And the various Mediterranean types, whose ancestors developed more or less separately from the Cro-Magnon subrace, have their homelands along the African and European shores of the Mediterranean Sea and in the Middle East.

Population Explosion

When men everywhere lived by hunting, fishing, and gathering natural vegetation, population densities were everywhere quite small: on the order of one person for every five square miles of habitable land. When they began living by farming and raising livestock, however, population densities rapidly increased more than a hundredfold.

We noted in the fifth installment that it was in the Mediterranean racial area, on Europe’s borders rather than in its interior, that the Neolithic revolution began. And, thus, beginning about 9,000 years ago, the Mediterraneans gained a strong numerical advantage over the Cro-Magnons and their Alpine relatives. Several groups of Mediterraneans, representing several varieties, were able to push northward and westward into Europe, initially swamping the sparse hunter-gatherer population.

Even though the Cro-Magnons themselves experienced a population surge when they became farmers, the initial advantage of the Mediterraneans resulted in a lasting Mediterranean numerical dominance in many areas which had formerly been Cro-Magnon. Most areas of Mediterranean penetration became racially mixed, with the ratio of Cro-Magnon to Mediterranean blood varying from place to place.

Tall, Blond Warriors

But the Mediterraneans were not the only ones to invade the Cro-Magnon areas of Europe during the Neolithic period. From the steppes of southern Russia, in the region between the Black Sea and the Caspian, came wave after wave of a subrace which differed from all the others we have encountered thus far. Not quite as ruggedly built as the Cro-Magnons, yet more so than the Mediterraneans, they were tall and fair.

They may have learned the arts of agriculture from earlier contact with a nearby Mediterranean group, or they may have developed farming on their own, but, whichever the case, they were already carrying these arts westward and northwestward with them nearly 6,000 years ago. Superb craftsmen as well as farmers and cattle breeders, they were, above all else, warriors. Wherever they went they conquered and ruled.

Nordics Take Lead

And their culture ruled also. Their language replaced the language of the conquered peoples everywhere, as did also their religion, their art, and their social customs. They were the Nordics.

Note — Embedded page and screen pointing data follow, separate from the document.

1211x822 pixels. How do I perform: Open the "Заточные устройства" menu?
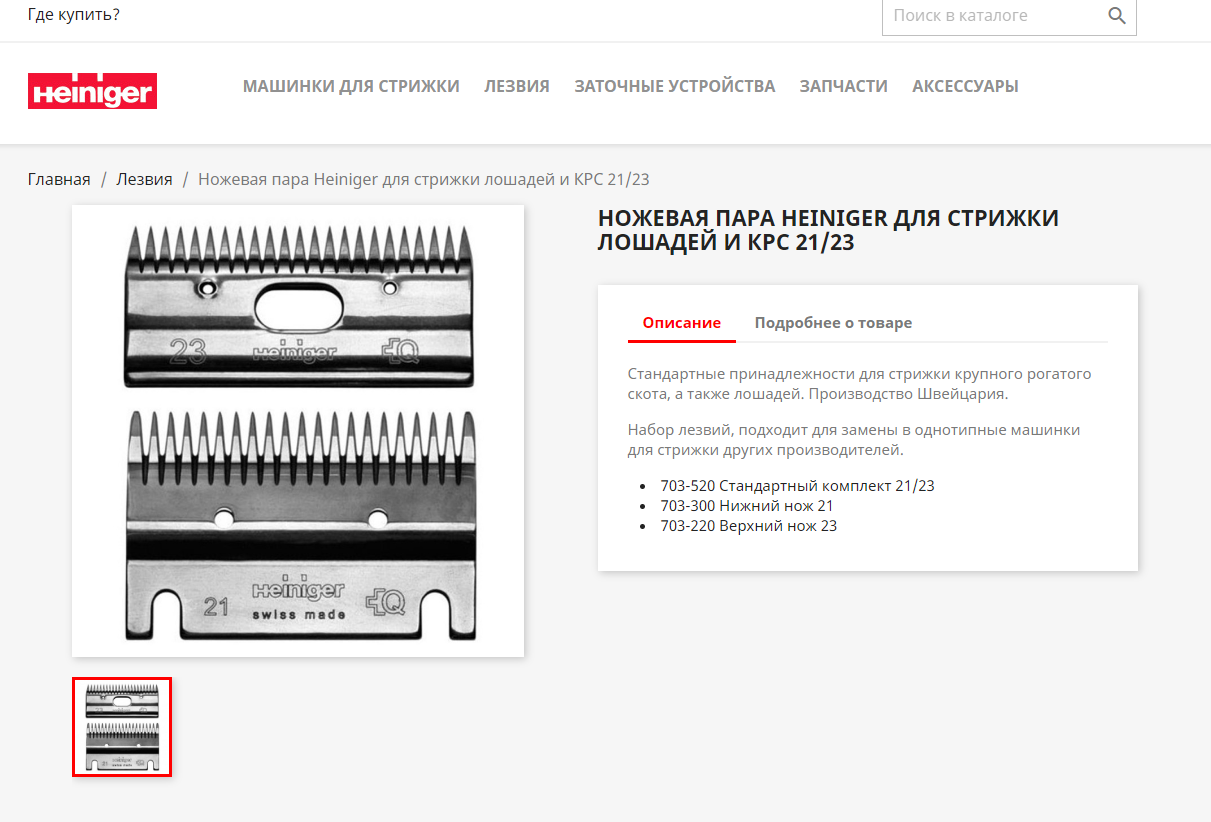[674, 86]
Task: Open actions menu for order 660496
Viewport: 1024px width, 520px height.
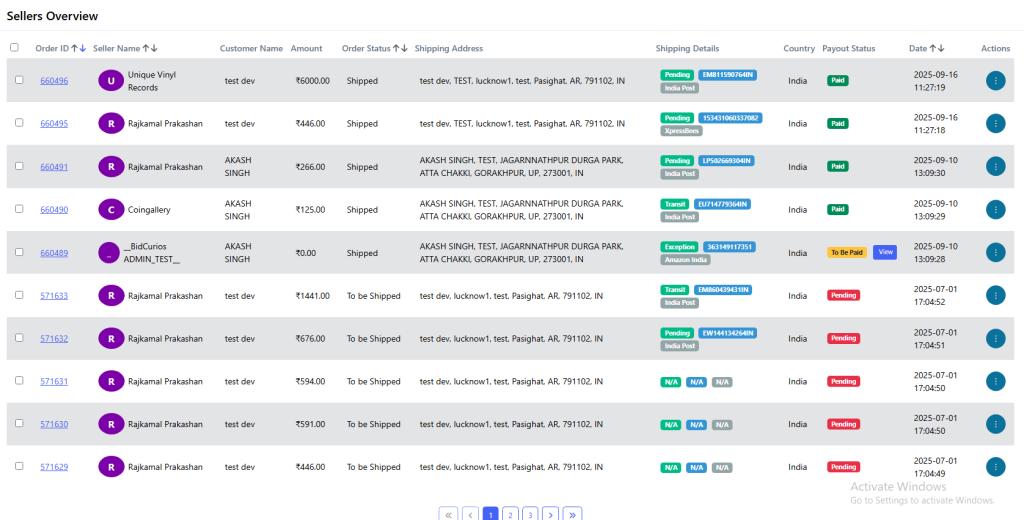Action: pos(995,80)
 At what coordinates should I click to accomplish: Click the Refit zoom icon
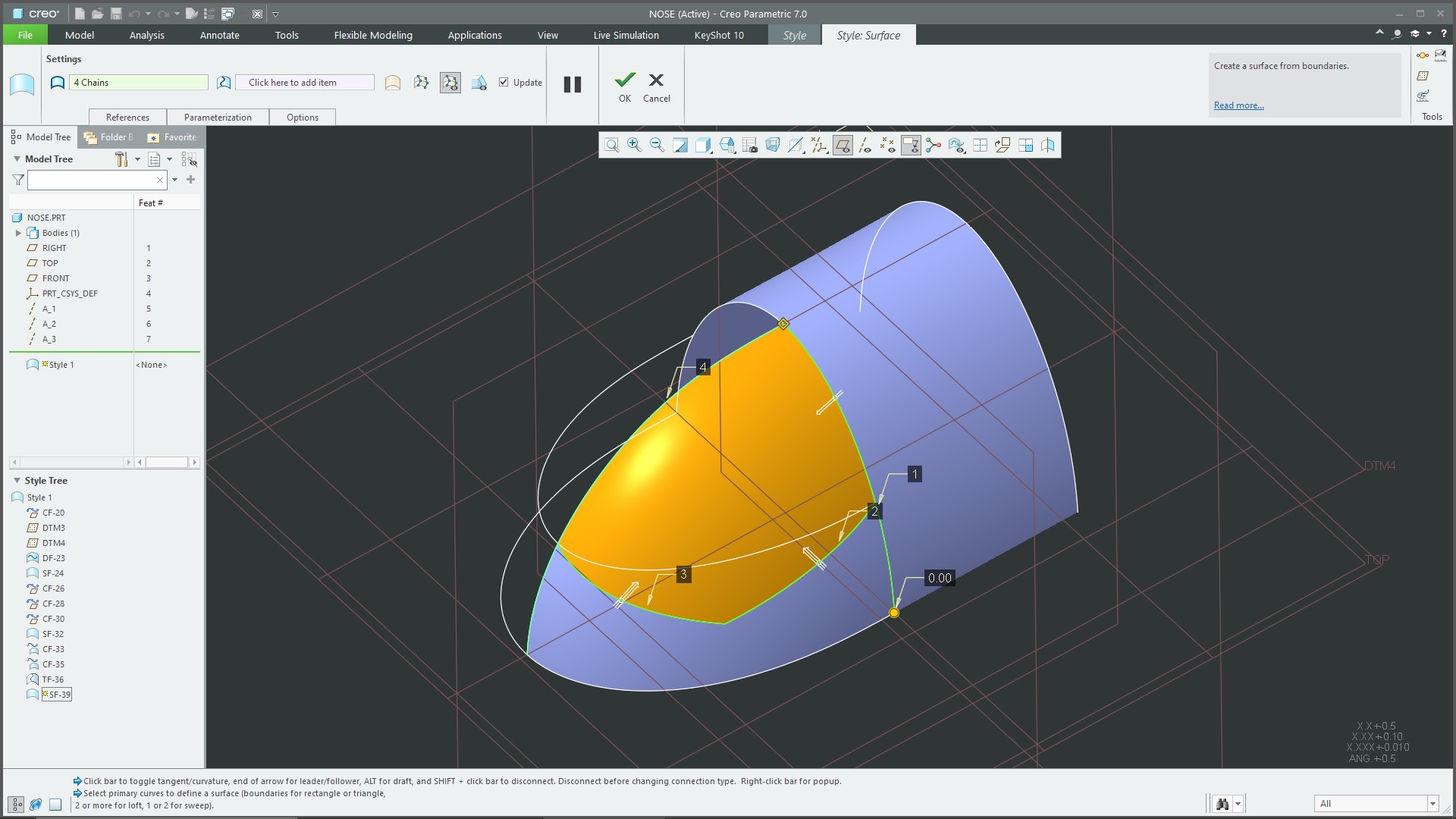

The Nordics will play the leading role in this series henceforth, just as they have in the world for the past 6,000 years. But let us fix in our minds a few of the more significant general features of the European world of the Neolithic period which we have not considered yet, before we focus our attention on the Nordics.

First Farmers

The Neolithic revolution had reached the northernmost corners of Europe by 6,000 years ago. It brought with it certain changes in stone technology initially, but these were of relatively minor importance compared to the far-reaching social changes accompanying the replacement of the hunting-gathering lifestyle by the farming-livestock raising lifestyle.

As already mentioned, the new lifestyle was more efficient, and it allowed a given area of land to support a much larger population. The most significant social change which came with this higher population density was increased specialization: a much more pervasive and highly structured division of labor than had existed with the Mesolithic or Paleolithic lifestyles.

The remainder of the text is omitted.